IM+io: Wie wollt ihr überprüfen, ob das Projekt tatsächlich Wirkung entfaltet?
HW: Geplant ist, Schulen einzubeziehen und dort Befragungen durchzuführen – vor dem Spielen, direkt danach und noch einmal nach einem halben oder ganzen Jahr. So lässt sich empirisch feststellen, ob sich Einstellungen zu Demokratie oder politischer Bildung verändert haben. Uns ist wichtig, nicht nur im „Elfenbeinturm“ ein kreatives Projekt zu entwerfen, sondern auch wirklich zu überprüfen, ob es Wirkung zeigt. Das soll helfen, das Projekt weiter zu verbessern und anderen Initiativen Orientierung zu geben.
IM+io: Euer Projekt hat bereits Preise gewonnen. Was bedeutet diese Anerkennung?
HW: Der Gewinn beim ComAward und beim ADC Award hat uns enorm bestärkt. Besonders der ADC Award, einer der größten Kreativpreise in Deutschland, zeigte uns, dass unser Konzept auch außerhalb der Hochschule ernst genommen wird. Das ist ein wichtiges Signal, wenn Menschen mit viel Erfahrung in der Medienbranche bestätigen, dass das Projekt Potenzial hat. Solche Auszeichnungen helfen auch im Gespräch mit möglichen Partner:innen und Unterstützer:innen, weil sie zeigen, dass die Idee von unabhängiger Seite positiv bewertet wurde.
IM+io: Wohin soll sich das Projekt in Zukunft entwickeln – was ist der langfristige Wunsch?

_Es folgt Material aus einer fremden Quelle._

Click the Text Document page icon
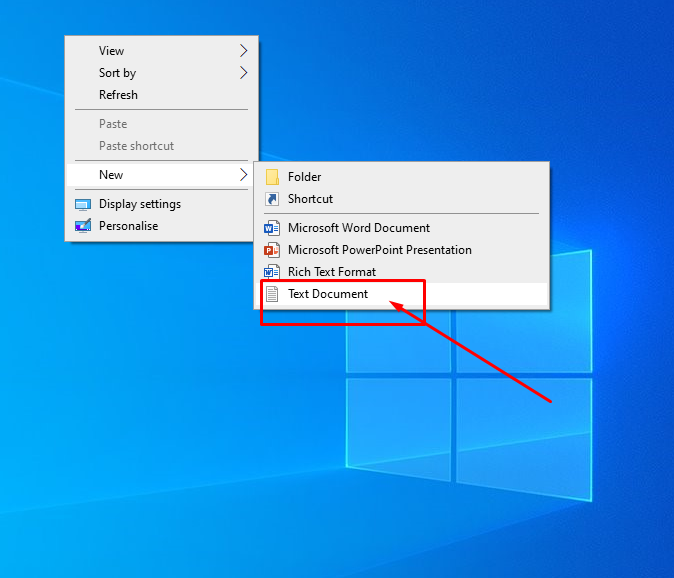 (272, 294)
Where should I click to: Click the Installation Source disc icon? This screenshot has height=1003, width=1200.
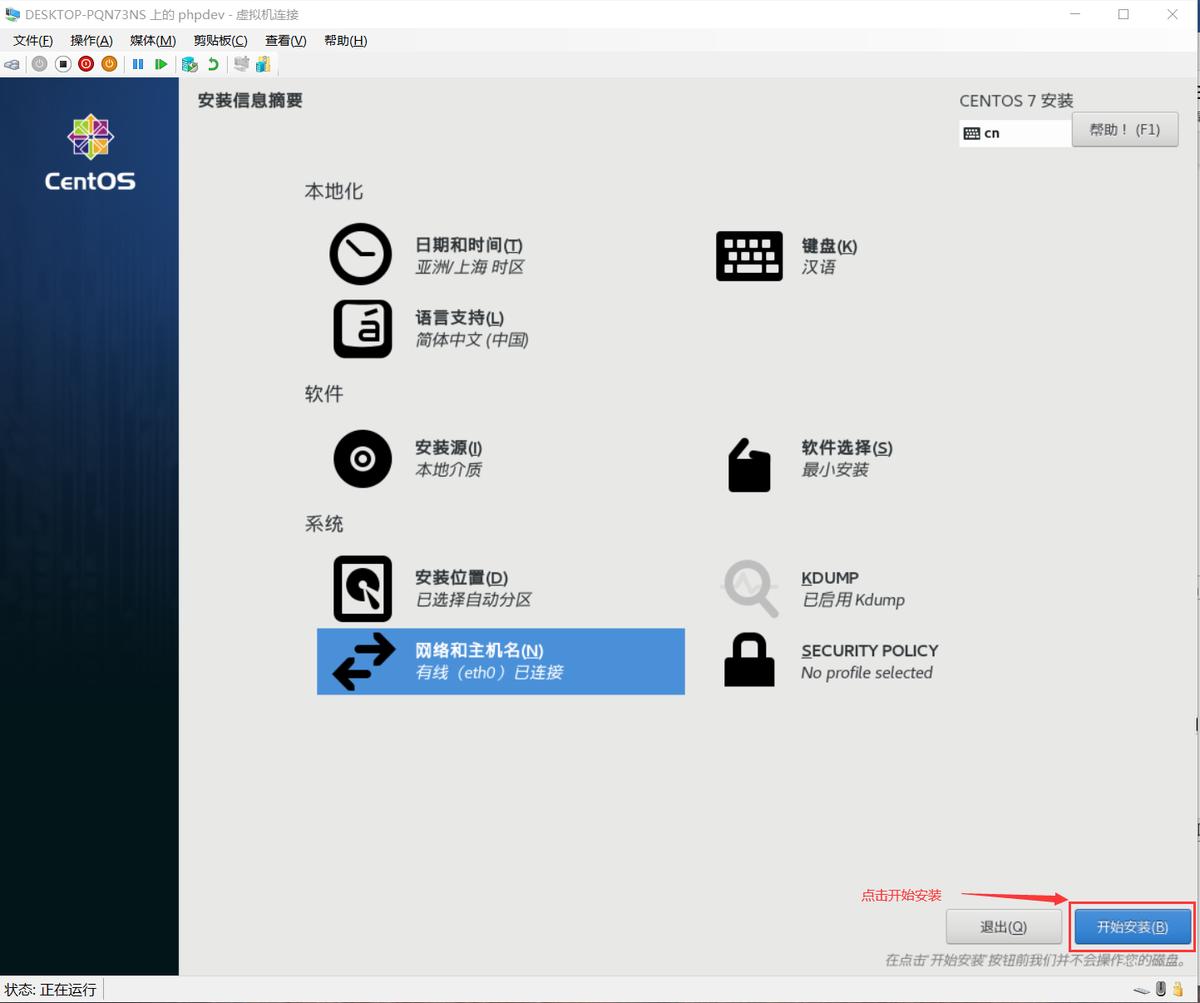coord(361,459)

HW: Der Traum wäre, dass das Projekt in Schulen eingesetzt wird als fester Bestandteil von Unterrichtseinheiten. Damit könnten Schülerinnen und Schüler Demokratie auf eine Weise erleben, die anders ist als klassische Arbeitsblätter oder Referate. Für diejenigen, die nicht über die nötige Technik in der Schule verfügen, wäre es großartig, wenn Streamer das Spiel vorstellen und so ein breiteres Publikum erreichen. Das langfristige Ziel ist, junge Menschen zu motivieren, die Potenziale der Demokratie zu erkennen – nicht nur im Sinne von „alle paar Jahre wählen gehen“, sondern als aktive Möglichkeit, das eigene Umfeld zu gestalten und gemeinsam die Welt ein Stück besser zu machen.